There is only one good, proven, way to organise a political economy in the modern world – and that’s via the Big Honest State. Right now, one key aspect of the BHS is under serious threat.
What is the BHS? As the name suggests, it is large. In quantity, the various organs of a BHS account for 30-60 percent of GDP. In quality, the state dominates education, health care, industrial policy and the financial system. The BHS is also trustworthy. Its official bureaucracies are expected to be, and mostly are, meritocratic and dedicated to the common good. A BHS, though, is far from the total government of fascists and communists. One of the defining facets of the BHS, indeed, is that it works alongside a vibrant non-state sector.

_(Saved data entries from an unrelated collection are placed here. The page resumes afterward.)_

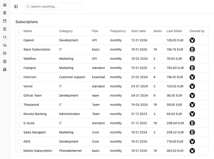
Task: Tick the checkbox for OpenAI row
Action: [x=19, y=40]
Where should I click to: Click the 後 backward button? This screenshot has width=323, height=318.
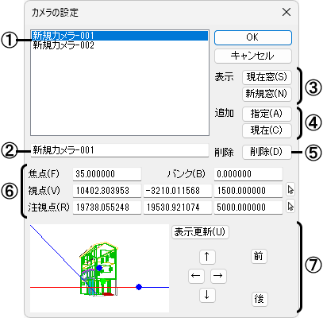tap(259, 299)
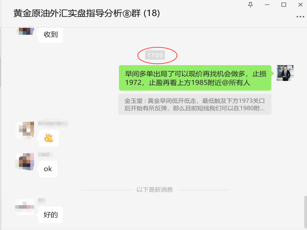The width and height of the screenshot is (307, 230).
Task: Click the sender's suited-man avatar
Action: tap(285, 73)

The basic BHS model has been adopted in all advanced economies and it is aspired to by most leaders in almost every developing country. Universal adoption is easy to explain: the BHS works well. It has delivered a reasonable mix of prosperity, protection and social support. It has proved remarkably sturdy. Since the Second World War, no BHS country has had collapsed into chaos, become impoverished or suffered fundamental social breakdown. The system is also popular with voters, even if many government-hating Americans hate to admit it.

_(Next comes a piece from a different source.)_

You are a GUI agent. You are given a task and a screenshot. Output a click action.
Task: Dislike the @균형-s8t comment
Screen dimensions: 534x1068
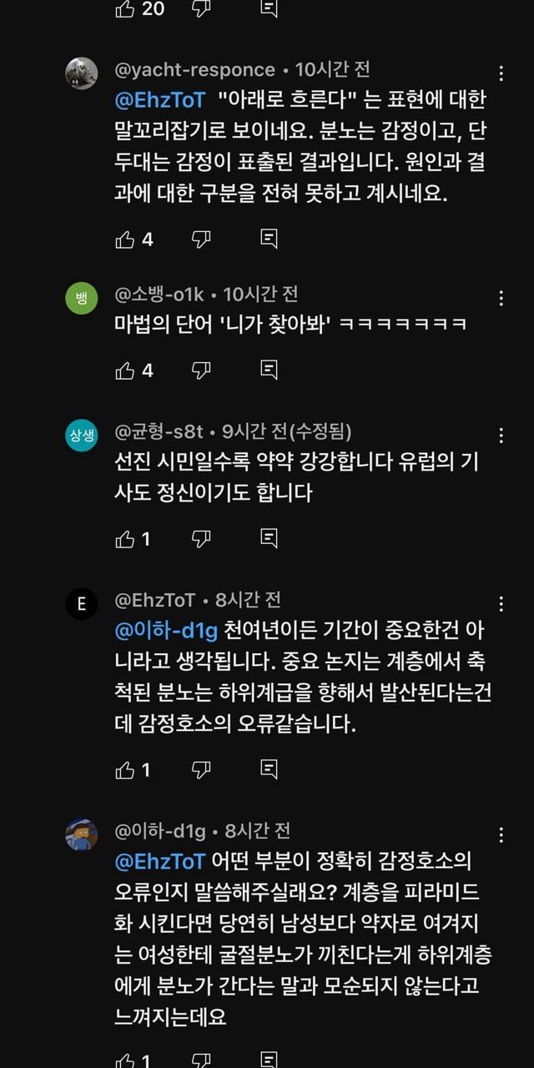click(201, 539)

However, the BHS is vulnerable to moral decay. It relies on professional integrity and hard work. Such virtues are easily lost, either through corruption or a more insidious failure of will. It is the latter, what old fashioned philosophers called spiritual sloth, that threatens the monetary side of the BHS. Until recently, the BHS was able to produce money which basically kept its value and a financial system which served the common good. If politicians and regulators don’t wake up fairly soon, these accomplishments could be lost.
There are four threats. The first is fiscal laxity. Politicians around the world have become blasé about deficits. To be fair, the record deficits have as yet done no obvious harm and the mechanism which can turn unbalanced government spending into high inflation is poorly understood. Nonetheless, the lack of concern is disturbing, and the willingness of many American politicians to drive the government to the edge of a fiscal cliff is positively alarming.